- **TASK DIRECTIONS**:
Leave out the pictures and restate every entry word for word.
▬▬▬▬▬▬▬▬▬▬
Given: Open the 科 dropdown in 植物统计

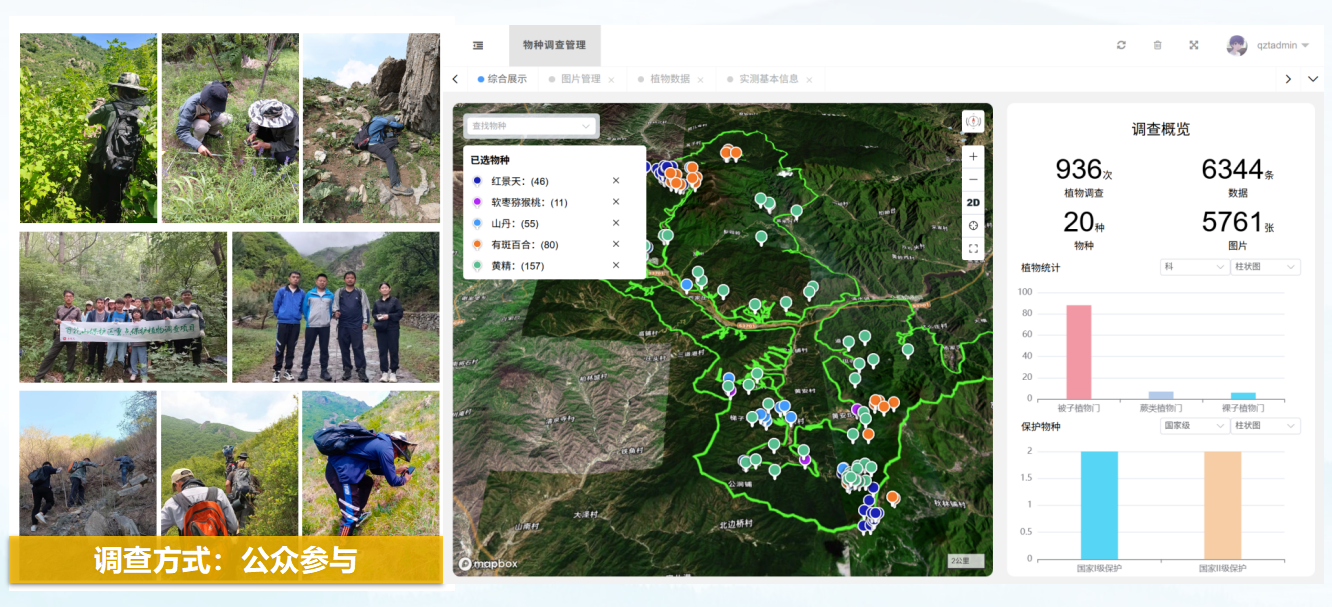Looking at the screenshot, I should coord(1194,267).
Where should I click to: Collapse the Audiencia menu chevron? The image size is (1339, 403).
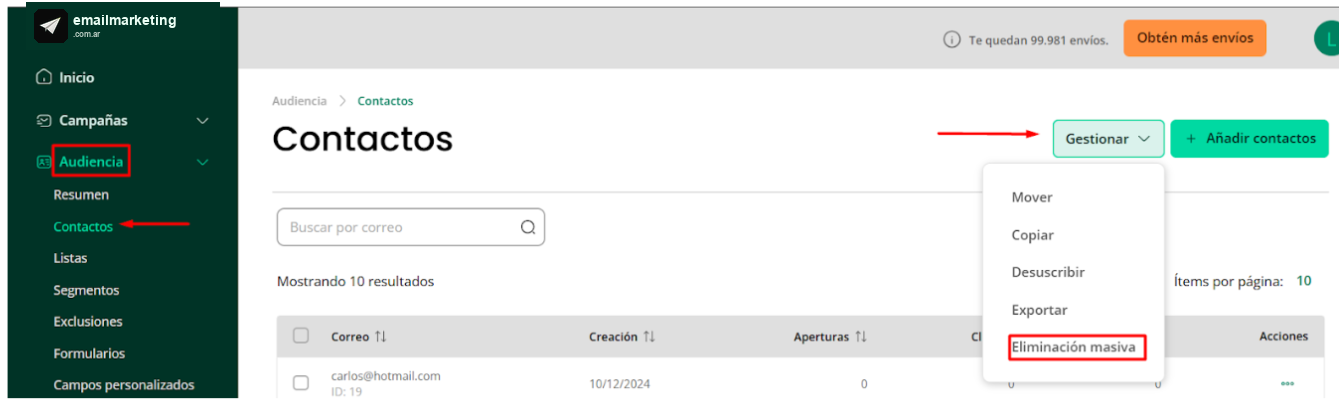coord(203,162)
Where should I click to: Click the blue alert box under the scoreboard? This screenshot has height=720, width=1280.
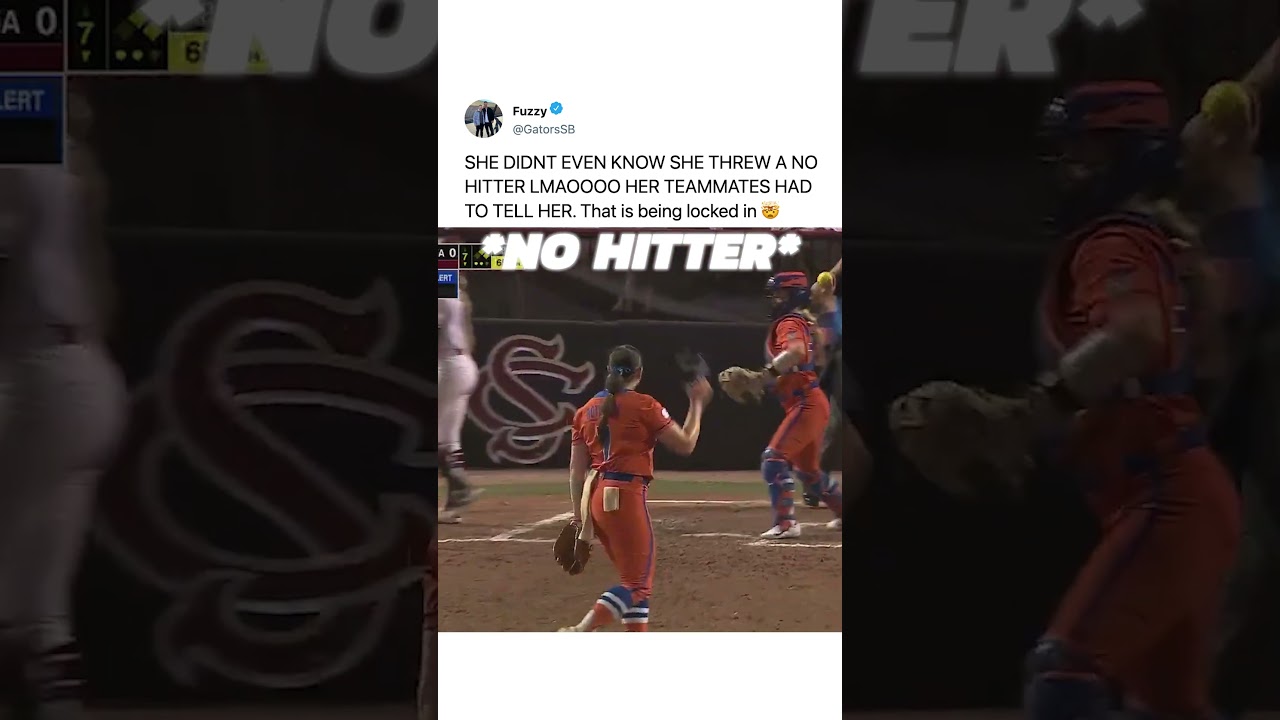pos(447,284)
▬▬▬▬▬▬▬▬▬▬
- **RESPONSE TO THE EXERCISE**:
Given: Open the 科 dropdown in 植物统计

Looking at the screenshot, I should coord(1194,267).
Where should I click to: Collapse the Audiencia menu chevron? The image size is (1339, 403).
coord(203,162)
Where should I click to: Click the blue alert box under the scoreboard? This screenshot has height=720, width=1280.
pos(447,284)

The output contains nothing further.